_Data:_
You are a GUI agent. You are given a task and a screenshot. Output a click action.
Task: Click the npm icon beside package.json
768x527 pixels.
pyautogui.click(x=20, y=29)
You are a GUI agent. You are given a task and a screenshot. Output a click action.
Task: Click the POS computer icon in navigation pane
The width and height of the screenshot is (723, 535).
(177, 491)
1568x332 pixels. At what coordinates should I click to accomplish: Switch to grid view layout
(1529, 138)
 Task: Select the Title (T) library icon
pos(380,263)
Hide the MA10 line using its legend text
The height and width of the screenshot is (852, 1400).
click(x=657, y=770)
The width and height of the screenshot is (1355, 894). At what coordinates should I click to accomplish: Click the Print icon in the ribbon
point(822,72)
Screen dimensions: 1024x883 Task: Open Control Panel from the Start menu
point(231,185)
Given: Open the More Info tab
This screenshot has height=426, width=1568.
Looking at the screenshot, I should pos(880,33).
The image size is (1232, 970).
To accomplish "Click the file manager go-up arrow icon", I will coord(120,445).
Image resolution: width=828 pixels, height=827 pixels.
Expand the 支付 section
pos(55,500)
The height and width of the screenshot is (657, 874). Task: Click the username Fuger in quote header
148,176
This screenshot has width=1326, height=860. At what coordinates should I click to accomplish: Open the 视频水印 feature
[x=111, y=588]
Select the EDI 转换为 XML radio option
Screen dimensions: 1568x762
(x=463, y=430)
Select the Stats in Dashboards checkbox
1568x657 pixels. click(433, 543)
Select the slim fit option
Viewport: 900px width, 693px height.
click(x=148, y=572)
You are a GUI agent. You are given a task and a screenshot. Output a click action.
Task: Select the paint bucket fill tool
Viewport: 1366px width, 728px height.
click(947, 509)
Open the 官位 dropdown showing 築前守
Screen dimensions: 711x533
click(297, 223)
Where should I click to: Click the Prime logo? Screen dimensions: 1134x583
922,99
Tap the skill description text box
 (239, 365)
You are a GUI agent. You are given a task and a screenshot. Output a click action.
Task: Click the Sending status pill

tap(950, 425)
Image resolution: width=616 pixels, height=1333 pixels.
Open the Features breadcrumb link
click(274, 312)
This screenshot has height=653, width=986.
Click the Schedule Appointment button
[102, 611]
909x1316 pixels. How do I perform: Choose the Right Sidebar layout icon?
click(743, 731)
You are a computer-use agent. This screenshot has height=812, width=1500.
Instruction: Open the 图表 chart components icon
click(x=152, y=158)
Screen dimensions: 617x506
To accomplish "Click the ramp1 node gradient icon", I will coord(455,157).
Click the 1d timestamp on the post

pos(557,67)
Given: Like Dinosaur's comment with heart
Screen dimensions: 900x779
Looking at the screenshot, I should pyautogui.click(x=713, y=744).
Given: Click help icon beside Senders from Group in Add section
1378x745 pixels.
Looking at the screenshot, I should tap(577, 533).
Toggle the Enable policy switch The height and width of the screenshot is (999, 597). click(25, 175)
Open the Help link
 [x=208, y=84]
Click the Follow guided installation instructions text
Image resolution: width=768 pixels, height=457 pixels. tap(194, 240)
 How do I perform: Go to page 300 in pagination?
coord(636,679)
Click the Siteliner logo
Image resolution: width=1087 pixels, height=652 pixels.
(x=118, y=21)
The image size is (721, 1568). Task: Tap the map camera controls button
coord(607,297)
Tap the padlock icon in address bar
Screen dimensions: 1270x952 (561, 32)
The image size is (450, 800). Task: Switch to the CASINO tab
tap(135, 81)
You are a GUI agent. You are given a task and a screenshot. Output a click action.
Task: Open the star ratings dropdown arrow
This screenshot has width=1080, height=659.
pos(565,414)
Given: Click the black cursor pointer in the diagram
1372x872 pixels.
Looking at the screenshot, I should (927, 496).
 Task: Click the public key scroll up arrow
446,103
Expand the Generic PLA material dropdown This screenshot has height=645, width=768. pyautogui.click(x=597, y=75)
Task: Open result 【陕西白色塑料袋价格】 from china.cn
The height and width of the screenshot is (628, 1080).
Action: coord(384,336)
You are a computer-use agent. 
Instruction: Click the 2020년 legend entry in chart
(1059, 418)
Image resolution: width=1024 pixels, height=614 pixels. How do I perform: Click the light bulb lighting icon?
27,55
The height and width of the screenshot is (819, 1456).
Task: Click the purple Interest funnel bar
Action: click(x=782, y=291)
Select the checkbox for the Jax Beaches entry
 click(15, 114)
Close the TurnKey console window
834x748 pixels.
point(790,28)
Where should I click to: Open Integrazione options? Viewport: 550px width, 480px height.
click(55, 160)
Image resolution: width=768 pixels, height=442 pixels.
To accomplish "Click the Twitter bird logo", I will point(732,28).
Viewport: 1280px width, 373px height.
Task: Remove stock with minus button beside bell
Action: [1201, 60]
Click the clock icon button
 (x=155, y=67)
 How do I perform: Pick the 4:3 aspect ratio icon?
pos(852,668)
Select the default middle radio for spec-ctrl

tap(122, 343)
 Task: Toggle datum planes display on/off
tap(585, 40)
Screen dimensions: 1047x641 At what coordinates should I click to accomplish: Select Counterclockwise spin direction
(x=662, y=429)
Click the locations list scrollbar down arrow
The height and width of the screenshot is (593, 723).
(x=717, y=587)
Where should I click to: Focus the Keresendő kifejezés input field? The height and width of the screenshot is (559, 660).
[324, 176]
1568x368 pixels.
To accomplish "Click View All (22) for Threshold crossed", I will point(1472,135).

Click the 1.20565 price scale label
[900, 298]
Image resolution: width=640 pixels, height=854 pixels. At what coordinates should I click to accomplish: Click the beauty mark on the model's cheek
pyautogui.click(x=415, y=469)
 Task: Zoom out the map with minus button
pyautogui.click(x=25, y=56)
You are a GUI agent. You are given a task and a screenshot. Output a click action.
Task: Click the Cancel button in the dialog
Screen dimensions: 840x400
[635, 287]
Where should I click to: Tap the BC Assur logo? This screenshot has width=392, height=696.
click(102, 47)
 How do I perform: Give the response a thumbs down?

_Task to complete:_ Make an exact copy of all the entries above.

_Reply to the exercise:_
You are a GUI agent. You are given a task and a screenshot. Output a click action.
Task: Click the npm icon beside package.json
768x527 pixels.
pyautogui.click(x=20, y=29)
You are a GUI agent. You are given a task and a screenshot. Output a click action.
Task: Click the POS computer icon in navigation pane
The width and height of the screenshot is (723, 535).
(177, 491)
1568x332 pixels. At what coordinates should I click to accomplish: Switch to grid view layout
(1529, 138)
 Task: Select the Title (T) library icon
pos(380,263)
Hide the MA10 line using its legend text
The height and width of the screenshot is (852, 1400).
click(x=657, y=770)
The width and height of the screenshot is (1355, 894). At what coordinates should I click to accomplish: Click the Print icon in the ribbon
point(822,72)
Screen dimensions: 1024x883 Task: Open Control Panel from the Start menu
point(231,185)
Given: Open the More Info tab
This screenshot has height=426, width=1568.
Looking at the screenshot, I should pos(880,33).
The image size is (1232, 970).
To accomplish "Click the file manager go-up arrow icon", I will coord(120,445).
Image resolution: width=828 pixels, height=827 pixels.
Expand the 支付 section
pos(55,500)
The height and width of the screenshot is (657, 874). Task: Click the username Fuger in quote header
148,176
This screenshot has width=1326, height=860. At what coordinates should I click to accomplish: Open the 视频水印 feature
[x=111, y=588]
Select the EDI 转换为 XML radio option
Screen dimensions: 1568x762
(x=463, y=430)
Select the Stats in Dashboards checkbox
1568x657 pixels. click(433, 543)
Select the slim fit option
Viewport: 900px width, 693px height.
click(x=148, y=572)
You are a GUI agent. You are given a task and a screenshot. Output a click action.
Task: Select the paint bucket fill tool
Viewport: 1366px width, 728px height.
click(947, 509)
Open the 官位 dropdown showing 築前守
Screen dimensions: 711x533
click(297, 223)
Where should I click to: Click the Prime logo? Screen dimensions: 1134x583
922,99
Tap the skill description text box
 (239, 365)
You are a GUI agent. You are given a task and a screenshot. Output a click action.
Task: Click the Sending status pill

tap(950, 425)
Image resolution: width=616 pixels, height=1333 pixels.
Open the Features breadcrumb link
click(274, 312)
This screenshot has height=653, width=986.
Click the Schedule Appointment button
[102, 611]
909x1316 pixels. How do I perform: Choose the Right Sidebar layout icon?
click(743, 731)
You are a computer-use agent. This screenshot has height=812, width=1500.
Instruction: Open the 图表 chart components icon
click(x=152, y=158)
Screen dimensions: 617x506
To accomplish "Click the ramp1 node gradient icon", I will coord(455,157).
Click the 1d timestamp on the post

pos(557,67)
Given: Like Dinosaur's comment with heart
Screen dimensions: 900x779
Looking at the screenshot, I should pyautogui.click(x=713, y=744).
Given: Click help icon beside Senders from Group in Add section
1378x745 pixels.
Looking at the screenshot, I should tap(577, 533).
Toggle the Enable policy switch The height and width of the screenshot is (999, 597). click(25, 175)
Open the Help link
 [x=208, y=84]
Click the Follow guided installation instructions text
Image resolution: width=768 pixels, height=457 pixels. tap(194, 240)
 How do I perform: Go to page 300 in pagination?
coord(636,679)
Click the Siteliner logo
Image resolution: width=1087 pixels, height=652 pixels.
(x=118, y=21)
The image size is (721, 1568). Task: Tap the map camera controls button
coord(607,297)
Tap the padlock icon in address bar
Screen dimensions: 1270x952 (561, 32)
The image size is (450, 800). Task: Switch to the CASINO tab
tap(135, 81)
You are a GUI agent. You are given a task and a screenshot. Output a click action.
Task: Open the star ratings dropdown arrow
This screenshot has width=1080, height=659.
pos(565,414)
Given: Click the black cursor pointer in the diagram
1372x872 pixels.
Looking at the screenshot, I should (927, 496).
 Task: Click the public key scroll up arrow
446,103
Expand the Generic PLA material dropdown This screenshot has height=645, width=768. pyautogui.click(x=597, y=75)
Task: Open result 【陕西白色塑料袋价格】 from china.cn
The height and width of the screenshot is (628, 1080).
Action: coord(384,336)
You are a computer-use agent. 
Instruction: Click the 2020년 legend entry in chart
(1059, 418)
Image resolution: width=1024 pixels, height=614 pixels. How do I perform: Click the light bulb lighting icon?
27,55
The height and width of the screenshot is (819, 1456).
Task: Click the purple Interest funnel bar
Action: click(x=782, y=291)
Select the checkbox for the Jax Beaches entry
 click(15, 114)
Close the TurnKey console window
834x748 pixels.
point(790,28)
Where should I click to: Open Integrazione options? Viewport: 550px width, 480px height.
click(55, 160)
Image resolution: width=768 pixels, height=442 pixels.
To accomplish "Click the Twitter bird logo", I will point(732,28).
Viewport: 1280px width, 373px height.
Task: Remove stock with minus button beside bell
Action: [1201, 60]
Click the clock icon button
 (x=155, y=67)
 How do I perform: Pick the 4:3 aspect ratio icon?
pos(852,668)
Select the default middle radio for spec-ctrl

tap(122, 343)
 Task: Toggle datum planes display on/off
tap(585, 40)
Screen dimensions: 1047x641 At what coordinates should I click to accomplish: Select Counterclockwise spin direction
(x=662, y=429)
Click the locations list scrollbar down arrow
The height and width of the screenshot is (593, 723).
(x=717, y=587)
Where should I click to: Focus the Keresendő kifejezés input field? The height and width of the screenshot is (559, 660).
[324, 176]
1568x368 pixels.
To accomplish "Click View All (22) for Threshold crossed", I will point(1472,135).

Click the 1.20565 price scale label
[900, 298]
Image resolution: width=640 pixels, height=854 pixels. At what coordinates should I click to accomplish: Click the beauty mark on the model's cheek
pyautogui.click(x=415, y=469)
 Task: Zoom out the map with minus button
pyautogui.click(x=25, y=56)
You are a GUI agent. You are given a task and a screenshot. Output a click action.
Task: Click the Cancel button in the dialog
Screen dimensions: 840x400
[635, 287]
Where should I click to: Tap the BC Assur logo? This screenshot has width=392, height=696.
click(102, 47)
 How do I perform: Give the response a thumbs down?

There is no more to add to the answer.